Absolutely, abortion is bad -- if your view of women is that they're pretty much baby mills. If you really think Every Sperm Is Sacred. If you can't wrap your mind around mitigating circumstances in a changing world. If you can't keep your damn hands off other people's lives.
There are lots of good reasons to have an abortion. If you've been raped or sexually abused, for starters. If you can't safely bear a child because of some other medical condition. If you find out early on that the child would have catastrophic birth defects. If you are in an economic or professional position that will not allow you to raise the child. If your birth control method fails. If you know you can't handle the responsibility of raising another life-form for eighteen years.
(The moral folk pooh-pooh at this point, usually along the lines of, "Well, you had sex, you're responsible for the results." The idea of terminating an unwanted pregnancy -- sorry, killing a beautiful loving blessed child -- as a responsible act is completely beyond them.)
I don't know if Mr. Saletan has bothered to notice, but the same religious psychos who don't like abortion also don't like birth control. In fact, they don't like sex. And they don't want anyone else to like it, either.
They can't even be honest about it.
Again, this isn't about saving babies. It's about controlling women, legislating God, and sanctifying birth (never mind pre- or post-natal care).
People are going to have sex. We are at least medically in a situation where we can prevent many of the physical problems of sex, and, as much as the religious types may hate to hear it worded this way, one of the problems of sex is an unwanted pregnancy.
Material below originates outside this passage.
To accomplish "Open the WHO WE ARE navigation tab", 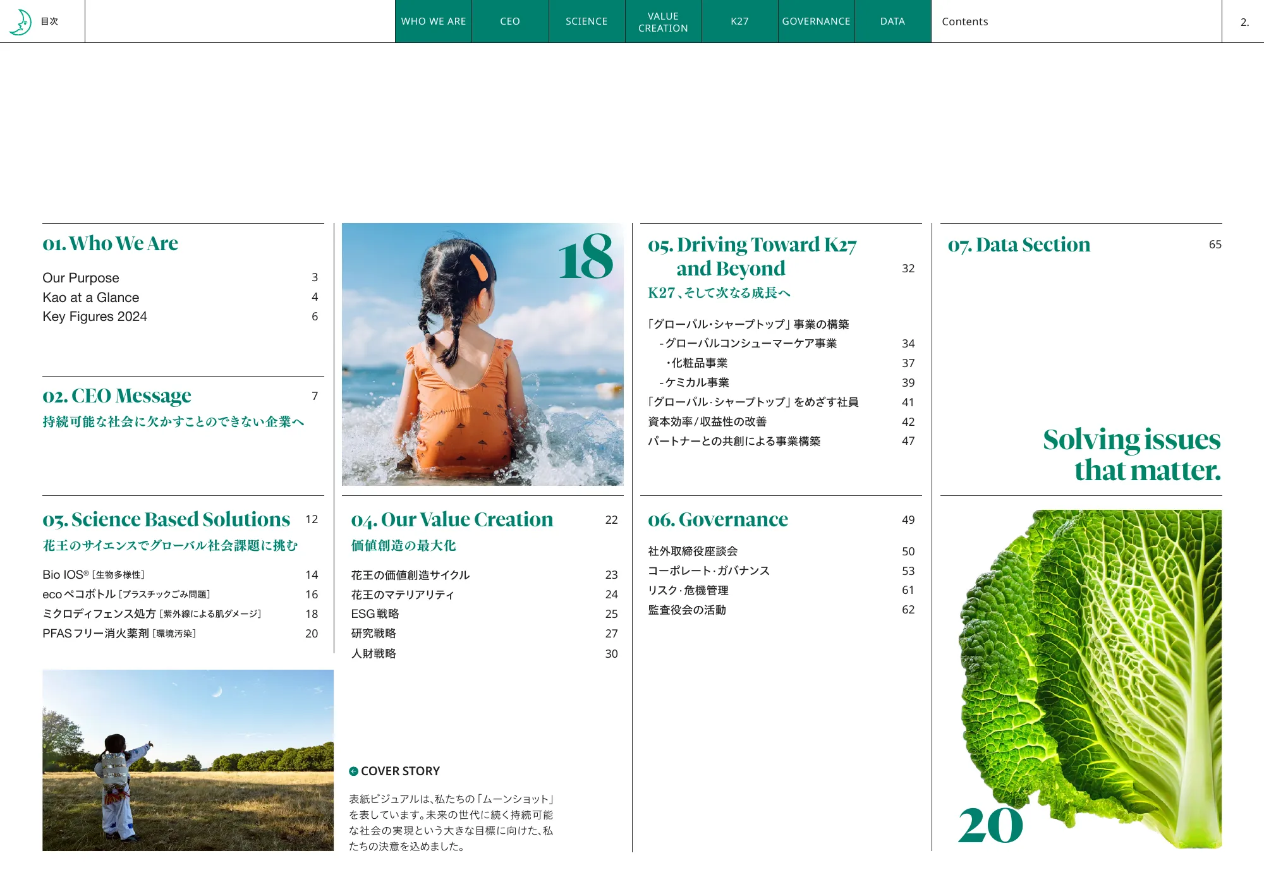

A fetus at the outset is not a baby. And treating it as if it is, with rights equal to or greater than the mother, is ludicrous.
The problem to adress, as usual in this age of screwed-up Puritanism, is a combination of the definition of abortion as a necessarily bad thing, the inability to admit that people have sex for reasons other than procreation, and the need some people have to impose themselves into other people's private lives.